Prof. Smit also highlighted the role of the annual Hannes Meyer National Registrar Symposium that culminated in having an eight-strong international panel sponsored by the ICC of EACTS to present a scientific course as well as advanced surgical techniques in conjunction with the Hannes Meyer Symposium in 2010.

Prof. Smit says South Africa is fast becoming the driving force in cardiothoracic surgery in Africa. South Africa is the only country that has the knowledge, technology and skills base to act as the springboard for the development of cardiothoracic surgery in Africa.

South Africa, however, is experiencing its own problems. Mortality has doubled in the years from 1997 to 2005 and half the population in the Free State dies between 40 to 44 years of age.

“If we do not need health professionals to determine the quality and quantity of service delivery to the population and do not want to involve them in this process, we can get rid of them, but then the political leaders making that decision must accept responsibility for the clinical outcomes and life expectancies of their fellow citizens.
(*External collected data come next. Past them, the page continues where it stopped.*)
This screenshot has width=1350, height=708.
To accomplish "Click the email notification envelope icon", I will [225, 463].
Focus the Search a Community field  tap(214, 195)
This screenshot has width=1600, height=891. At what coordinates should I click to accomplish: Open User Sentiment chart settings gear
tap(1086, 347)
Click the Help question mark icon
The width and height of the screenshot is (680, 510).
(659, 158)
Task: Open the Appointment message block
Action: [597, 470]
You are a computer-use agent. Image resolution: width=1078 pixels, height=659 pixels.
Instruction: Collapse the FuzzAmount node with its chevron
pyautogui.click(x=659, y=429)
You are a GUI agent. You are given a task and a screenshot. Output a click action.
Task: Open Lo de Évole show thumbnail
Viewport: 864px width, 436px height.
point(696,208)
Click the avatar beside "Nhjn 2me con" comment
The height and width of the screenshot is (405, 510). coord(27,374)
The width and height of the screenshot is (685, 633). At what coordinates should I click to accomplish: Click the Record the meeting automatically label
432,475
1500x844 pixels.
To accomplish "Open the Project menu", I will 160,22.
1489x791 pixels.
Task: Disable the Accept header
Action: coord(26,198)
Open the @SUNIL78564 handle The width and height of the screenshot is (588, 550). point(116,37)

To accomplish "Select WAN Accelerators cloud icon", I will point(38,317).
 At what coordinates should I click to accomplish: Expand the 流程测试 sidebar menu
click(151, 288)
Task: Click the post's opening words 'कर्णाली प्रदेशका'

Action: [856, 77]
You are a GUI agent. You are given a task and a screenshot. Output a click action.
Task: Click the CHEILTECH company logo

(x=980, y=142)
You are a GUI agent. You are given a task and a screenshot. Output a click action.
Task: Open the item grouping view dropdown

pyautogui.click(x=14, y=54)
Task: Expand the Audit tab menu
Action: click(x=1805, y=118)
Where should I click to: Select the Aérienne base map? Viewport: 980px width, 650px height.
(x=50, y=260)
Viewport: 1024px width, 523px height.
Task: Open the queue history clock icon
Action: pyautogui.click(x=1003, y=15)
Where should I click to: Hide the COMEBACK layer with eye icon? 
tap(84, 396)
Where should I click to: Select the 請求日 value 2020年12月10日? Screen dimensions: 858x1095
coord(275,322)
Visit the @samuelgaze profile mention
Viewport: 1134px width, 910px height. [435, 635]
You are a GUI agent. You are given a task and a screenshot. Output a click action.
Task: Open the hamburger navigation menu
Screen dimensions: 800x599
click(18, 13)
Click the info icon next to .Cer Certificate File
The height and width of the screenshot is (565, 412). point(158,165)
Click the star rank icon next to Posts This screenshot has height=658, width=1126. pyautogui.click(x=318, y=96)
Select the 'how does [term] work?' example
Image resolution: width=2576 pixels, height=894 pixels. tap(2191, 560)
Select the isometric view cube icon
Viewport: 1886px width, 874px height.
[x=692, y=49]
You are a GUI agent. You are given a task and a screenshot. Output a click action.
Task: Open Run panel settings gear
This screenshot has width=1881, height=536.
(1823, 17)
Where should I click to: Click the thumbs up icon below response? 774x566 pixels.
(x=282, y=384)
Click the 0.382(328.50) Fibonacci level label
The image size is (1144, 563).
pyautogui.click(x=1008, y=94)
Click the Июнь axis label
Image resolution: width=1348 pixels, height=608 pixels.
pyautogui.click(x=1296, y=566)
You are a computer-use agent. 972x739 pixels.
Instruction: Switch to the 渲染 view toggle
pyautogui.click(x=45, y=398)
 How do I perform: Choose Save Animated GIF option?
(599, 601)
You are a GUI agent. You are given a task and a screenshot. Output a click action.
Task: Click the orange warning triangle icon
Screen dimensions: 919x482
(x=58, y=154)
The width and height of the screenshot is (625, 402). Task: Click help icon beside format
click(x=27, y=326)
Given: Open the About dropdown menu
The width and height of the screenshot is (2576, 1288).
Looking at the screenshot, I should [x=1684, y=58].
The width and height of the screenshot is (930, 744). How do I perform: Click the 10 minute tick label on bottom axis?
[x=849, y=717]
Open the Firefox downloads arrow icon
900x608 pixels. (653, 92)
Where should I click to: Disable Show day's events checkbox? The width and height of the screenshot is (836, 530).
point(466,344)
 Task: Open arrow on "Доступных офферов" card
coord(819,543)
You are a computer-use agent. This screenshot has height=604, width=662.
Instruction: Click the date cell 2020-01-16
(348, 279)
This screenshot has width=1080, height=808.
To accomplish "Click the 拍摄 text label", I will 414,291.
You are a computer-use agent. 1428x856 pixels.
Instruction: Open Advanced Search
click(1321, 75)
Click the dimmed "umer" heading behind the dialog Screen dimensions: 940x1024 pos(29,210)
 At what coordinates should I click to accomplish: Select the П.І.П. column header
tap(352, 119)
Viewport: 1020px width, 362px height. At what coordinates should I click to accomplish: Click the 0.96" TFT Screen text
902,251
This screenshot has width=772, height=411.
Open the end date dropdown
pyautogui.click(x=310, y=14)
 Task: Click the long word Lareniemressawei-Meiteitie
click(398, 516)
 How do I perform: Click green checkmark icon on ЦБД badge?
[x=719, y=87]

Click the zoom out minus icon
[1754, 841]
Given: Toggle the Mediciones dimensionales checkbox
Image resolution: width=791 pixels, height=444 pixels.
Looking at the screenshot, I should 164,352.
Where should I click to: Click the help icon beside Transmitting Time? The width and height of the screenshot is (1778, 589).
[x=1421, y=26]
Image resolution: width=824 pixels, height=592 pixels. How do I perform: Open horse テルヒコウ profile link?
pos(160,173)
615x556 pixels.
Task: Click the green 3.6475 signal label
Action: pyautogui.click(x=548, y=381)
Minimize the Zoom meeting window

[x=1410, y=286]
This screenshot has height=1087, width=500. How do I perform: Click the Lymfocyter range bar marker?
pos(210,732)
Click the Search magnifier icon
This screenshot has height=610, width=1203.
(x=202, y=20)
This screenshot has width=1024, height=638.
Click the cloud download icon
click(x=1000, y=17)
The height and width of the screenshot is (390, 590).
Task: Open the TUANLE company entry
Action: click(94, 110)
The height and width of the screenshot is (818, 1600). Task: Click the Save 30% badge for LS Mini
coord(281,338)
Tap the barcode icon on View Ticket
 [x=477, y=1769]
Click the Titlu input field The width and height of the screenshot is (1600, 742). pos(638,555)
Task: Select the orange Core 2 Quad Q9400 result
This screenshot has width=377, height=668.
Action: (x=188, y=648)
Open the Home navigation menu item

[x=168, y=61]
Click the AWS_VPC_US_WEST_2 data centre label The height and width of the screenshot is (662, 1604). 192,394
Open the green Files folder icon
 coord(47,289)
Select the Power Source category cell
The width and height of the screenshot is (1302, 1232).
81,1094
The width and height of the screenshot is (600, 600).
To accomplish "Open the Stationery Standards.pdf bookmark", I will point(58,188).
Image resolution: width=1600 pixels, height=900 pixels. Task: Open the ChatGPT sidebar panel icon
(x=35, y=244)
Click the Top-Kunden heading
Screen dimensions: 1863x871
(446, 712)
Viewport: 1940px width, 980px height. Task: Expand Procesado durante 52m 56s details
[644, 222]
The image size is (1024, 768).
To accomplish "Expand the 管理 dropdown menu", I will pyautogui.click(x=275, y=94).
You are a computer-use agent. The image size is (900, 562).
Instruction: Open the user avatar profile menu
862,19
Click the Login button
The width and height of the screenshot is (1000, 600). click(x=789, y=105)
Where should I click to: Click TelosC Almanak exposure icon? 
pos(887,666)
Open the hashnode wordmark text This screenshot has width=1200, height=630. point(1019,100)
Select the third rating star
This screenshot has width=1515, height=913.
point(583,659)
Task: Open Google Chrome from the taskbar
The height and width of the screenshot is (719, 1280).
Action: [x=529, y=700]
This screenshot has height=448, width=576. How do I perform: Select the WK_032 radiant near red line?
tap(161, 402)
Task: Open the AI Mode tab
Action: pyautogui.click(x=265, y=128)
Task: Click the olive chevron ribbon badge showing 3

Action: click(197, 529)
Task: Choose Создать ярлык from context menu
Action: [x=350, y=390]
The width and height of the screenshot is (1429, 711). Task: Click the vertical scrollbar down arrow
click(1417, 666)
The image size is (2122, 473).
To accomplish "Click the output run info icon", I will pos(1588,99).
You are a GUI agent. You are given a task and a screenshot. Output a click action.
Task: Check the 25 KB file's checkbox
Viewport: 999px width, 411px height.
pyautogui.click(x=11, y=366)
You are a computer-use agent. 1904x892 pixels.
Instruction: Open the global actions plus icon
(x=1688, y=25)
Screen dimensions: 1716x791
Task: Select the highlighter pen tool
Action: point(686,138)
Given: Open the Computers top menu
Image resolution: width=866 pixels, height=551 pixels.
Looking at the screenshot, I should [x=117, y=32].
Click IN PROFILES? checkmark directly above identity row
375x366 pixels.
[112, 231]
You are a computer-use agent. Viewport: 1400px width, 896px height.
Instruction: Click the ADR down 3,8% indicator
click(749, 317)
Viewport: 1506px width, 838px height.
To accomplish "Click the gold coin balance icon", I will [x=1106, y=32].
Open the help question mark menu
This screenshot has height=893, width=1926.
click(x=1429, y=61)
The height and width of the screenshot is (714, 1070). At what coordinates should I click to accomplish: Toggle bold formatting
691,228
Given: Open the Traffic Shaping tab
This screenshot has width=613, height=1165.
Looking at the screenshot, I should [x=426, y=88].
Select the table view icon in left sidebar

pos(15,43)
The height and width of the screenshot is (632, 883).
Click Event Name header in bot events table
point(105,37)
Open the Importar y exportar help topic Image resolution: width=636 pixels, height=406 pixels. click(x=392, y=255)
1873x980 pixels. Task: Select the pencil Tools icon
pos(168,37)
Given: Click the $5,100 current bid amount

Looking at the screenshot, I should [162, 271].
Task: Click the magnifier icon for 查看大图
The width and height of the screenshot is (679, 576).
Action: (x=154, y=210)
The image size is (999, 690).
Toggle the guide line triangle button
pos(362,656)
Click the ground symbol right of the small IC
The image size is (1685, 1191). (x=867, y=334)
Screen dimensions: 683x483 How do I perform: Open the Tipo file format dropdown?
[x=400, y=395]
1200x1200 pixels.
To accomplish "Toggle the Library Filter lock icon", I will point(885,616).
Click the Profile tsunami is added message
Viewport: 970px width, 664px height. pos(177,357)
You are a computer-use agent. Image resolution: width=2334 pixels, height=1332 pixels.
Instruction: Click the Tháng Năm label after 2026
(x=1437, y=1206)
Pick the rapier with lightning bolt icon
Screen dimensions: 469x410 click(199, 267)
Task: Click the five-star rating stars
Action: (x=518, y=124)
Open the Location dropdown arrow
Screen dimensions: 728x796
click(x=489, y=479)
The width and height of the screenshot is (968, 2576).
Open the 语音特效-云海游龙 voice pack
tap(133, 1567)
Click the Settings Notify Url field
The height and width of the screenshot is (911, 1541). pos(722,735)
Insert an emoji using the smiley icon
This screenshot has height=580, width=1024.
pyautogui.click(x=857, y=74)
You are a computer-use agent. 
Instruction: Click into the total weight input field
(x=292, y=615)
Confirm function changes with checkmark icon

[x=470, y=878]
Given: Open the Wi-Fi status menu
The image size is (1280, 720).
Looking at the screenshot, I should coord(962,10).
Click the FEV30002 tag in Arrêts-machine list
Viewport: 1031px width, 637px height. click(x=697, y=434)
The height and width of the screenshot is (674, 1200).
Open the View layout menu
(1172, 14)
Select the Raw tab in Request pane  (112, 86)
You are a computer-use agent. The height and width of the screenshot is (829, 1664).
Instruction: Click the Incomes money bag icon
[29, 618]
“We surely cannot expect to impose the same medical legal principles on professionals working in unsafe hospitals and who have complained and made authorities aware of these conditions than upon those working in functional institutions. Either fixes the institutions or indemnifies medical personnel working in these conditions and defends the decision publicly.

“Why do I have to choose the three out of four patients that cannot have a lifesaving operation and will have to die on their own while the system pretends to deliver treatment to all?”

Prof. Smit says developing a service package with guidelines in the public domain will go a long way towards addressing this issue. It is also about time that we have to admit that things are simply not the same. Standards are deteriorating and training outcomes are or will be affected.

The people who make decisions that affect healthcare service delivery and outcomes, the quality of training platforms and research, in a word, the future of South African medicine, firstly need rules and boundaries. He also suggested that maybe the government should develop health policy in the public domain and then outsource healthcare delivery to people who can actually deliver including thousands of experts employed but ignored by the State at present.

“It is time that we all have to accept our responsibilities at all levels… and act decisively on matters that will determine the quality and quantity of medical care for this and future generations in South Africa and Africa. Time is running out,” Prof. Smit says.